Dan sebaliknya, ada orang yang menggali dua atau tiga meter, akan tetapi air yang keluar darinya berlimpah ruah, ini membuktikan bahwa air sumur tidaklah keluar karena usaha dan perbuatannya, akan tetapi ia hanay sebagai perantara. Karena inilah ia tidak memiliki air tersebut, dan karena ia tidak meilikinya, maka ia tidak sah untuk memperjual belikannya.

Ada pun bila air sumur tersebut telah ia miliki, yaitu dengan ditimba dan kemudian ditampung di sebuah bak penampungan, maka ia boleh menjualnya karena dengan ditimba dan ditampung air itu telah menjadi miliknya.

Begitu pula dengan rumput, yang di masa lalu merupakan sumber makanan utama ternak. Jika seseorang memiliki padang rumput terbuka yang tumbuh secara alami, maka masyarakat boleh memanfaatkannya. Tapi jika rumput itu ditanam dengan usaha tertentu atau berada dalam tanah milik pribadi yang diurus dengan biaya, maka pemiliknya memiliki hak untuk menjual atau melarang penggunaannya.

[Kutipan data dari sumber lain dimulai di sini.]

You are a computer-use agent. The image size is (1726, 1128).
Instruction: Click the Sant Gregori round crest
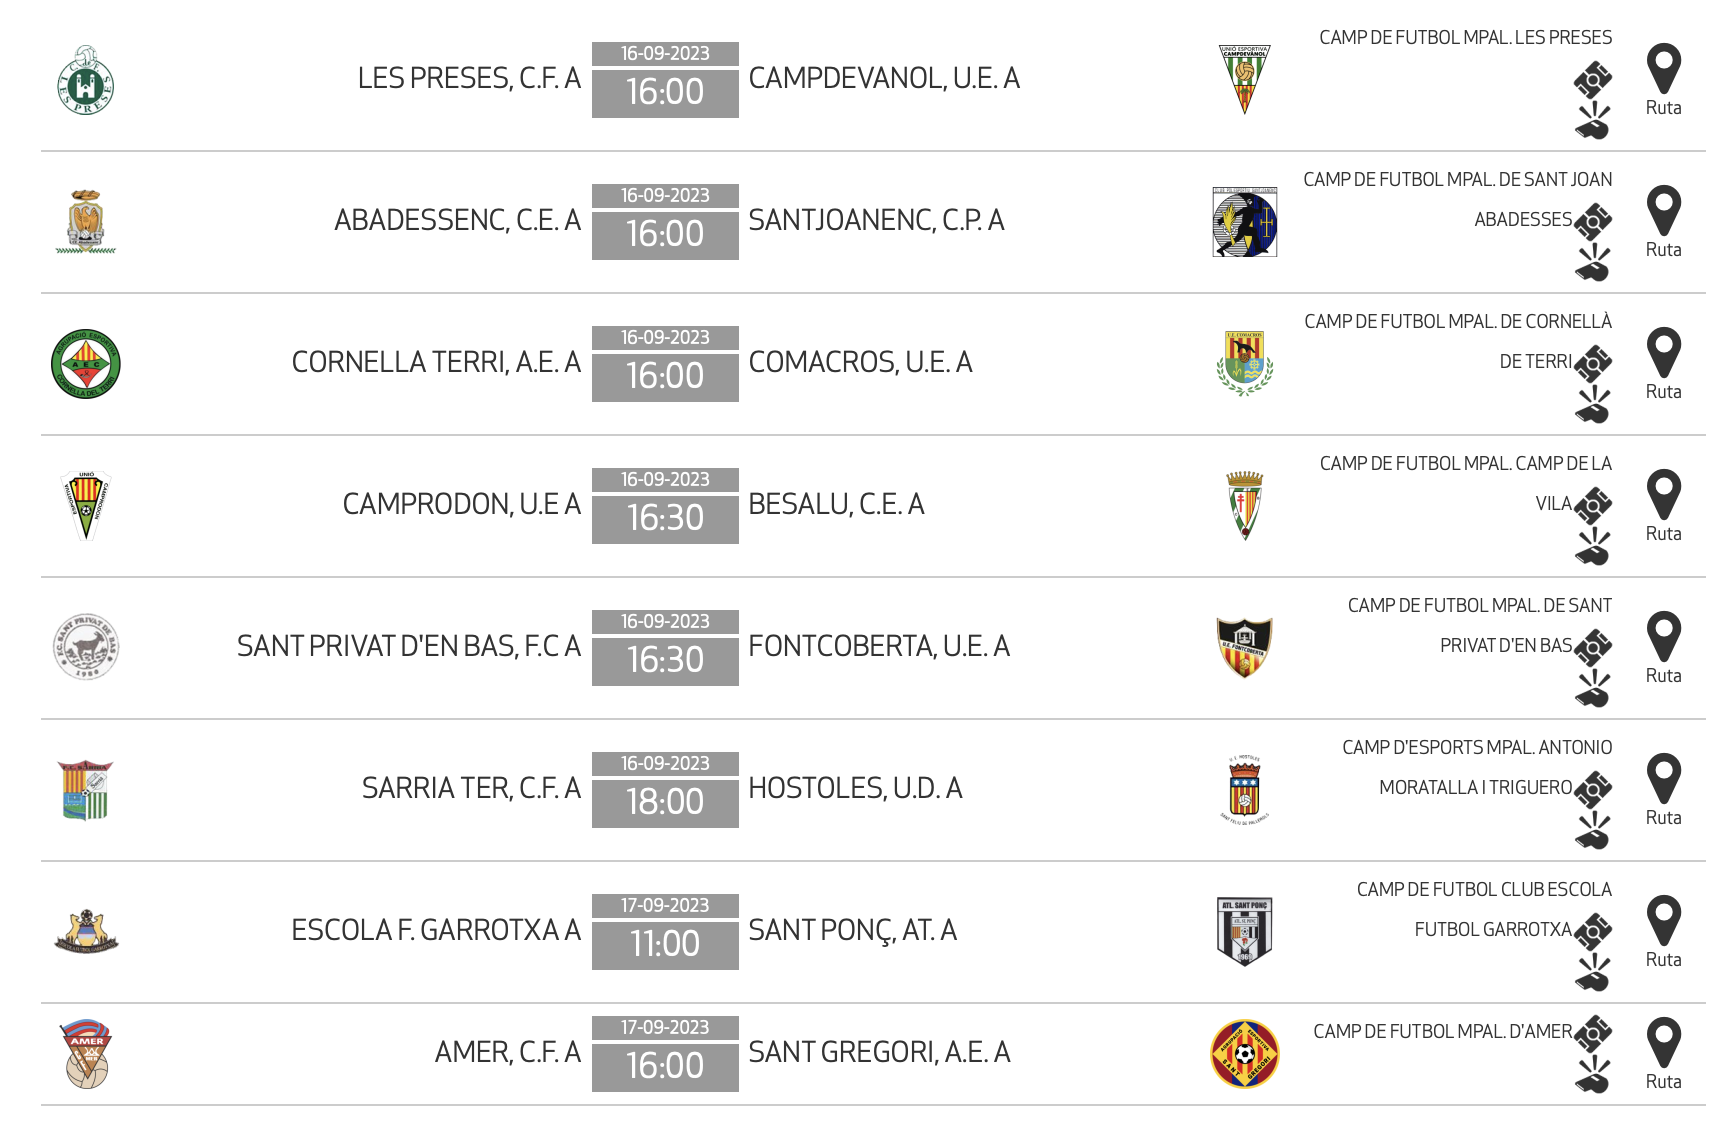point(1244,1054)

Sedangkan api, yang dalam konteks sekarang dapat diterjemahkan sebagai energi—seperti listrik atau gas—menjadi perdebatan baru di kalangan ulama. Apakah listrik yang dihasilkan oleh sumber daya negara boleh dimonopoli dan dijual dengan harga tinggi? Apakah energi terbarukan seperti matahari dan angin bisa dikuasai segelintir pihak? Sebagian ulama melihat bahwa nilai dari hadits ini dapat diperluas menjadi prinsip moral dan hukum untuk mencegah privatisasi berlebihan atas sumber daya yang seharusnya dinikmati bersama.

Inti dari syariat Islam adalah menjaga kemaslahatan umat. Oleh karena itu, menjual air sumur, api, atau rumput tidak serta-merta dilarang secara mutlak. Yang dilarang adalah menjadikannya komoditas eksklusif yang menghalangi hajat hidup orang banyak. Dalam banyak kasus, Islam membolehkan transaksi jika diiringi dengan prinsip keadilan, kemanfaatan, dan tidak merugikan hak orang lain.

Dengan demikian, hadits Nabi ﷺ tentang kepemilikan bersama atas air, rumput, dan api bukan sekadar nas fiqih, melainkan sebuah pesan sosial yang mendalam: bahwa sumber daya alam adalah amanah, dan setiap manusia memiliki hak untuk mengakses kehidupan yang layak tanpa harus membayar mahal untuk hal-hal yang secara fitrah diberikan oleh Allah untuk semua makhluk.